- Excerpt provided -
Lorne Frey has never been big on comparisons.

For example, he didn't want to liken Braydyn Chizen to Tyler Myers when so many others began to draw that parallel based on their height and skating ability.

Frey sees every player as an individual, but part of it is he doesn't want to put too much pressure on younger prospects, especially those freshly picked in the annual WHL bantam draft.

Yet, when the names Trevor Wong and Dillon Dube were mentioned in the same sentence, Frey didn't hesitate in taking the bait.

“Very similar in a lot of ways, pretty close,” he said of that comparison between this year's first-round pick — Kelowna selected Wong at 18th overall in Thursday's draft — and one of the franchise's best players in recent years, with Dube captaining Canada to gold at the World Juniors in January and nearly sticking with the NHL's Calgary Flames out of training camp back in September.

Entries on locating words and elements
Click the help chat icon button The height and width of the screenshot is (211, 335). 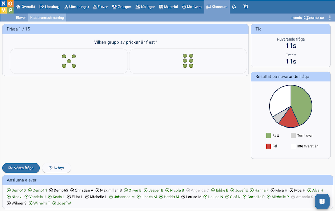click(x=322, y=201)
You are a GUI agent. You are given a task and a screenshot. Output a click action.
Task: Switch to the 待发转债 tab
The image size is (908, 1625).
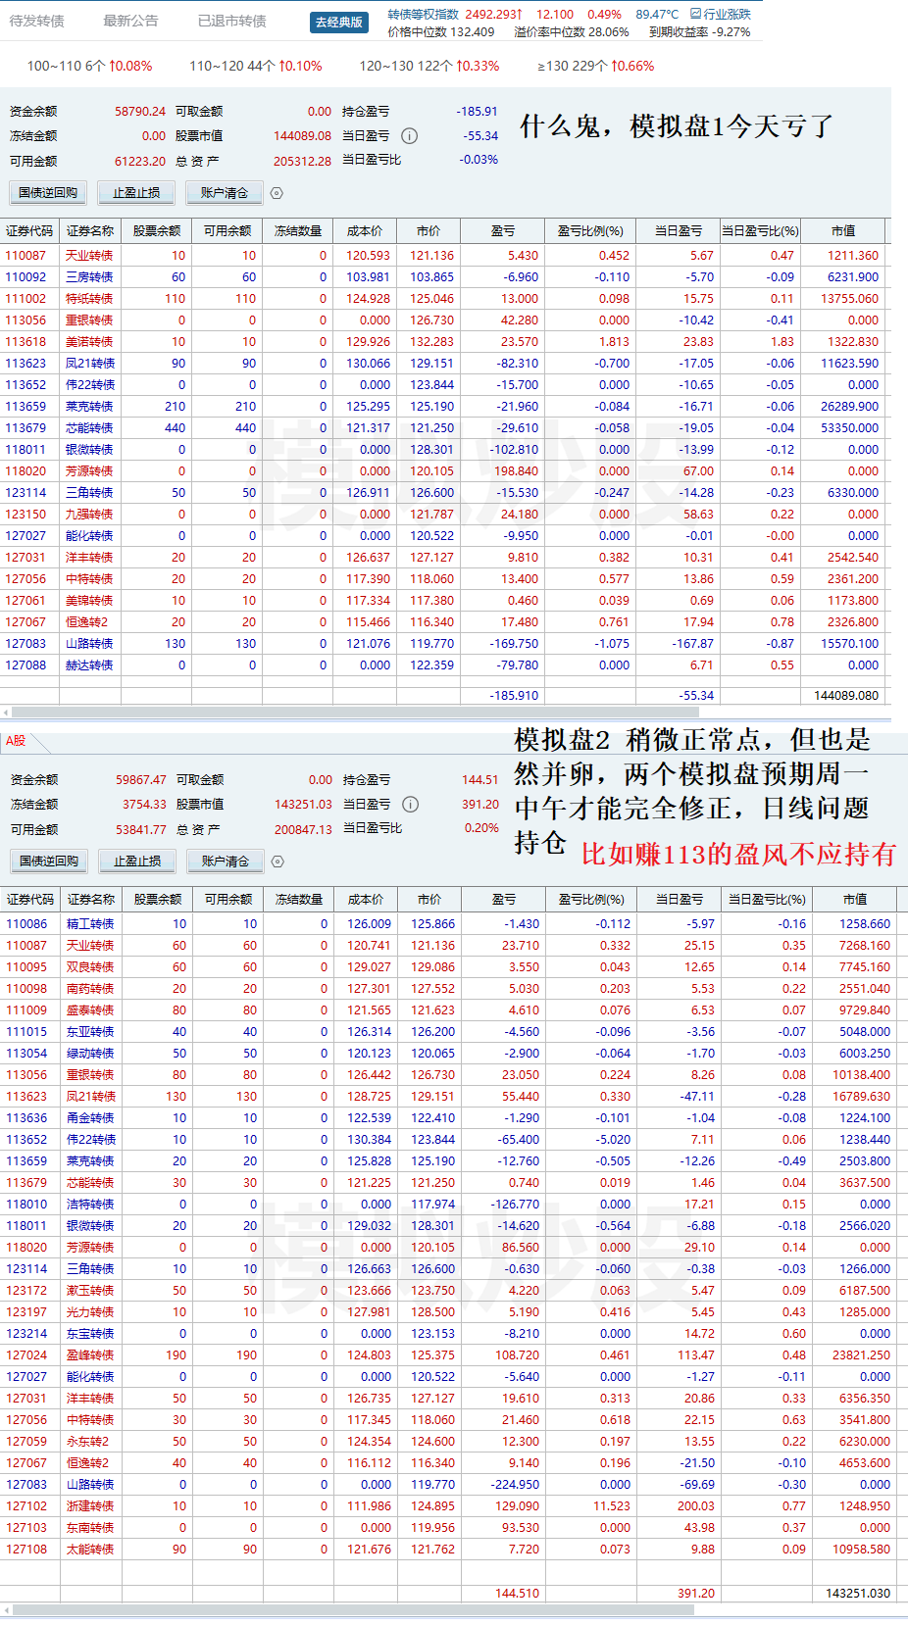(37, 21)
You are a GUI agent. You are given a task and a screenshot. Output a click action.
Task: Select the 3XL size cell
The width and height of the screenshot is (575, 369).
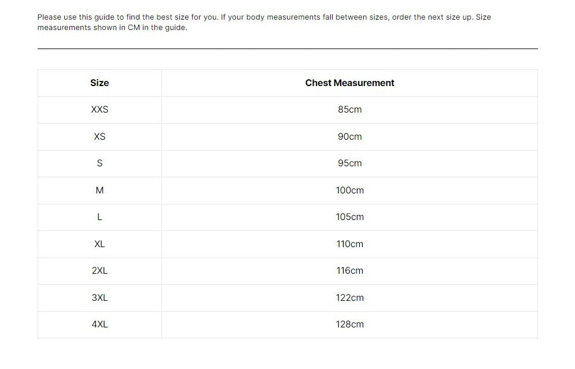coord(99,298)
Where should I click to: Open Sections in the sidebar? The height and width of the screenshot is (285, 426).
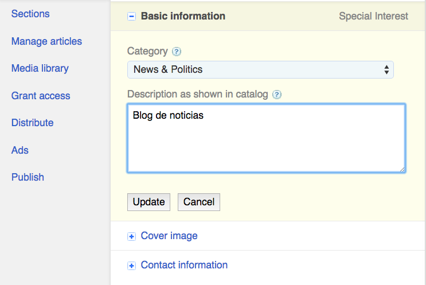pyautogui.click(x=30, y=14)
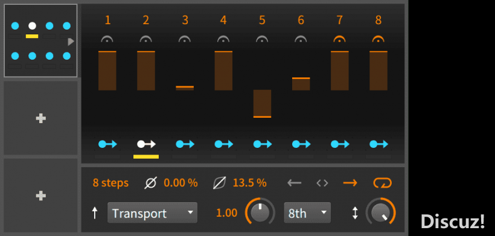
Task: Toggle the step 8 hold arc
Action: point(378,39)
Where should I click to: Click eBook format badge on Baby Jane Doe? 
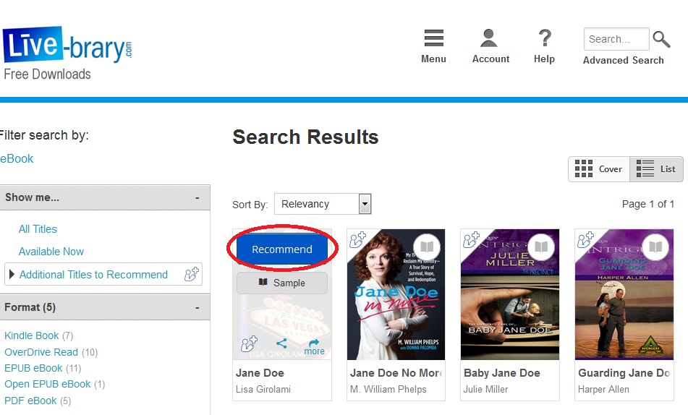[x=540, y=248]
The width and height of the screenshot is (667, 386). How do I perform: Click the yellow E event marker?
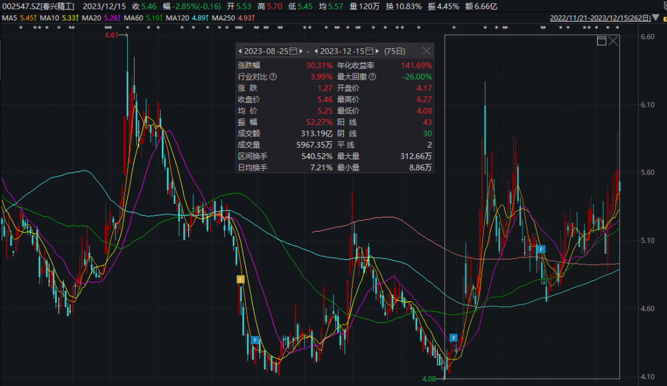[x=240, y=280]
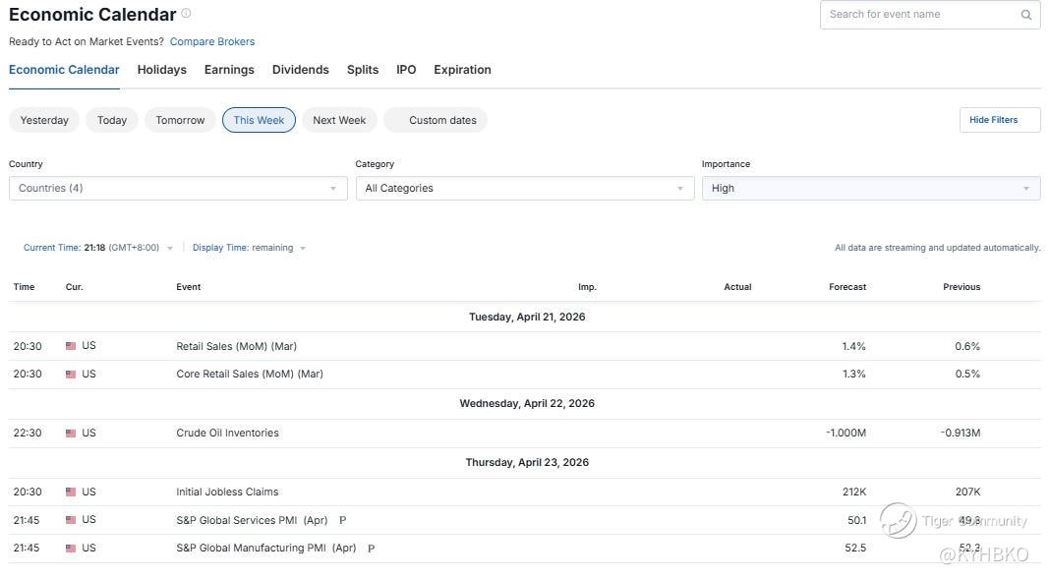Select the Next Week date filter
The height and width of the screenshot is (579, 1049).
pyautogui.click(x=339, y=120)
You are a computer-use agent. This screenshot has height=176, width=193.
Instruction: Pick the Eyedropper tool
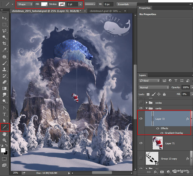coord(4,50)
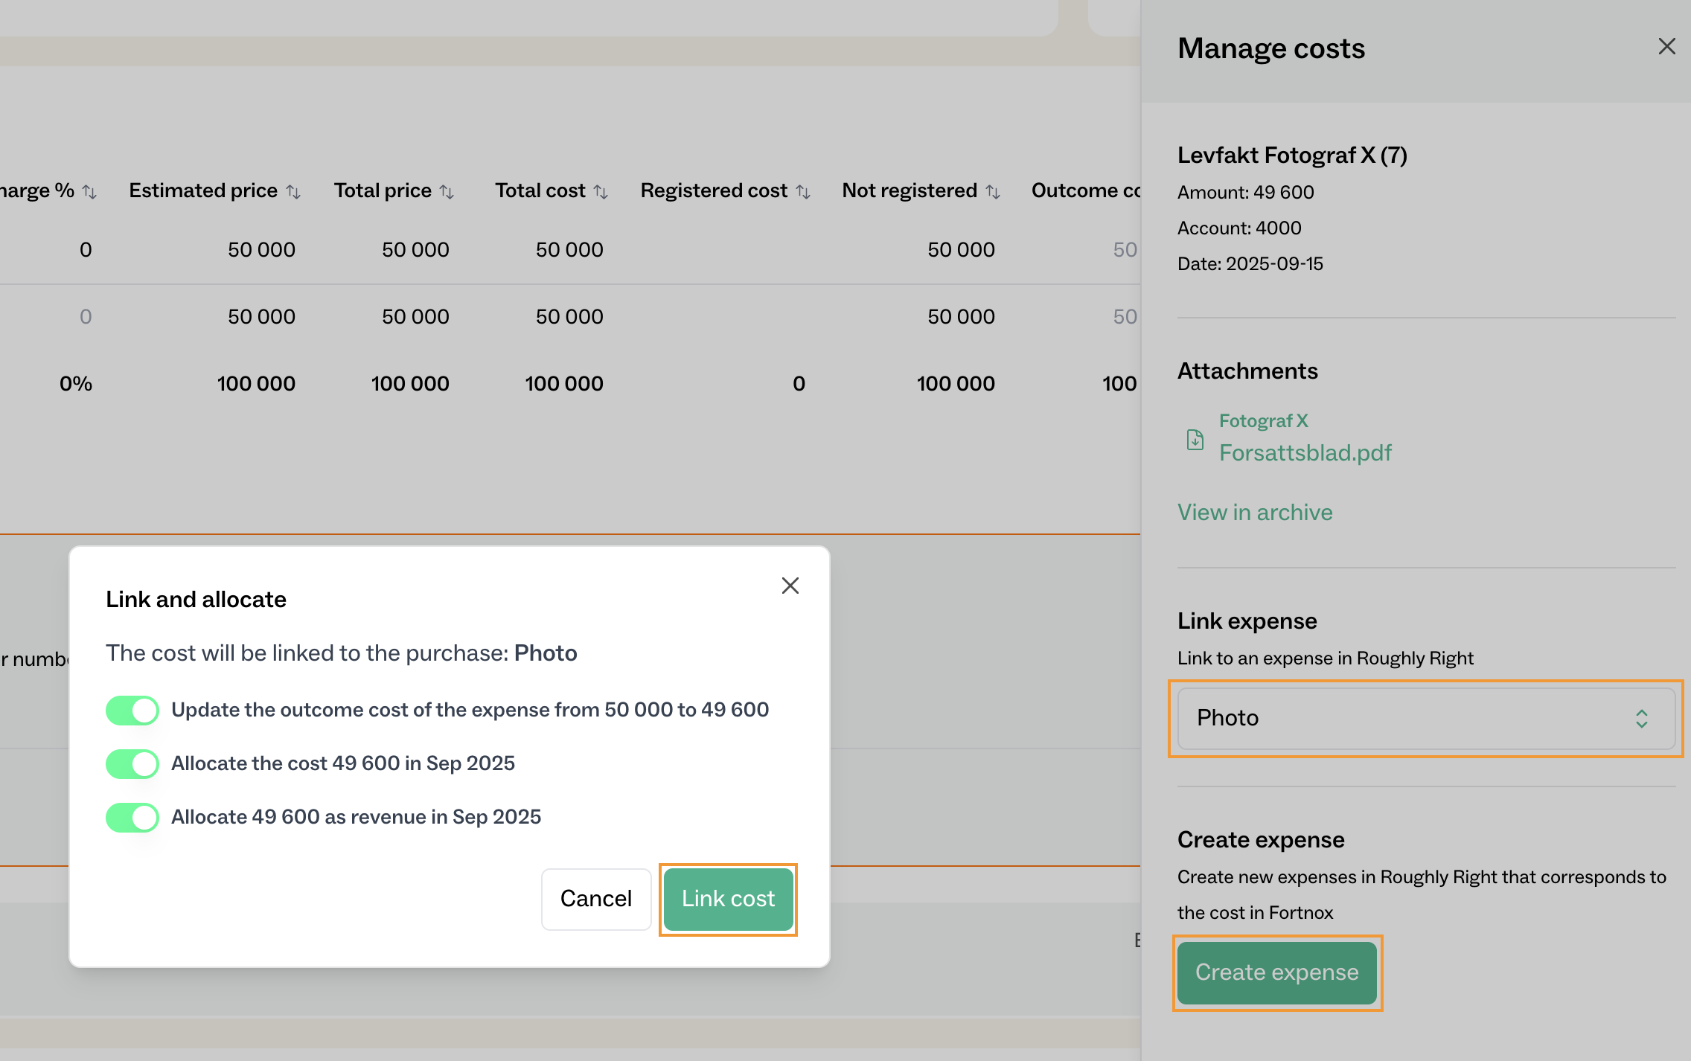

- The tasks -
A - List every person named in the article about Kelowna's bantam draft pick above.
B - Carry on the article about Kelowna's bantam draft pick from its last sentence.

- Task responses -
A - Lorne Frey, Braydyn Chizen, Tyler Myers, Trevor Wong, Dillon Dube

B -
Dube was also a first-round pick for the Rockets — taken 21st in 2013 — then a second-rounder for the Flames at 56th in 2016.

Both were undersized centres coming out of bantam, and both are known for their speed.

In fact, Wong was labelled one of the fastest skaters in this year's draft by Brennen York of DraftGeek.ca during his appearance on The Pipeline Show — an Edmonton-based podcast dedicated to prospects — on the eve of the draft.

“He’s an excellent skater and he can execute at high speeds,” Frey said in echoing those sentiments. “He can do things phenomenally well at high speeds. The key is that with his speed, he can execute at that pace, and that’s unique for young players like him.”

The gushing didn't stop there.

“He’s got great puck skills, great hands, great vision, an excellent shot,” continued Frey, the Rockets’ assistant general manager, director of player personnel and bantam-draft guru. “He’s a real exciting player, a dynamic forward.”

The 5-foot-8, 135-pound pivot from Vancouver recorded 64 goals and 77 assists for a whopping 141 points in just 30 games this season for St. George’s School, which plays out of the Canadian Sport School Hockey League (CSSHL) and enjoyed an undefeated campaign at 30-0-0 in the bantam varsity division.

Wong also added five goals and 18 assists for 23 points in five post-season games.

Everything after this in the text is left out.